First Author  Milligan GN Year  2015
Journal  PLoS One Volume  10
Issue  5 Pages  e0125476
PubMed ID  25938762 Mgi Jnum  J:235240
Mgi Id  MGI:5795800 Doi  10.1371/journal.pone.0125476
Citation  Milligan GN, et al. (2015) A Dengue Virus Type 4 Model of Disseminated Lethal Infection in AG129 Mice. PLoS One 10(5):e0125476
abstractText  Dengue is a mosquito-borne disease of global public health significance that is caused by four serologically and genetically related viruses (DENV-1 to DENV-4). Most human DENV infections are asymptomatic, but clinical cases can range in severity from a relatively mild self-limiting illness to a severe life-threatening disease. Infection with one serotype of DENV results in life-long homotypic immunity but only short term heterotypic protection.
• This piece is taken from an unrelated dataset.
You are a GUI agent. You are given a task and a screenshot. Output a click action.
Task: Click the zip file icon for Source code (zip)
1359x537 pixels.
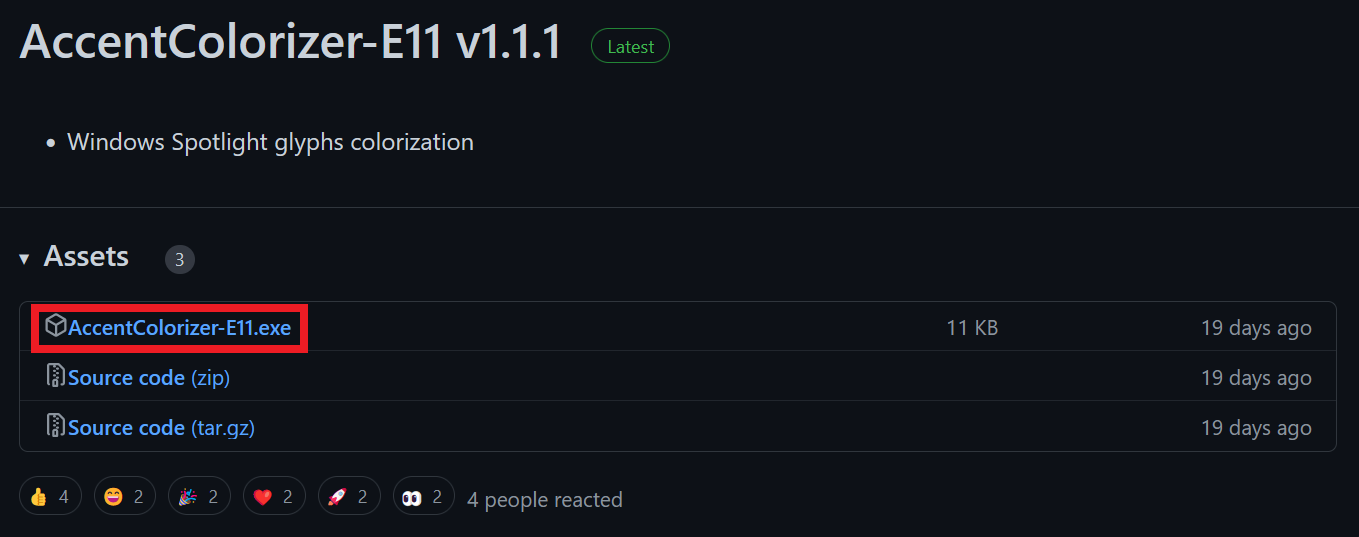(56, 377)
There are no licensed vaccines or antivirals for dengue due in part to difficulty in developing small animal models that mimic the systemic disease seen in humans. Consequently, an important advance was the description of models of DENV-2 infection in AG129 mice (deficient in interferon alpha/beta and gamma receptor signaling) that resemble human disease. However, the need for well characterized models of disease due to DENV-1, -3, and -4 still remains. Here we describe a new AG129 mouse model utilizing a non-mouse-adapted Thai human DENV-4 strain 703-4. Following intraperitoneal challenge, animals experience a rapidly progressive lethal infection without developing neurologic clinical signs of disease. High virus titers are seen in multiple visceral tissues including the liver, spleen and large intestine, and the infected animals develop vascular leakage and thrombocytopenia, hallmarks of human dengue. Taken together, our studies demonstrate that this model is an important addition to the field of dengue research particularly in understanding similarities and differences in the pathologic basis of the disease caused by different DENV serotypes and in determining comparative efficacy of putative vaccines and antivirals.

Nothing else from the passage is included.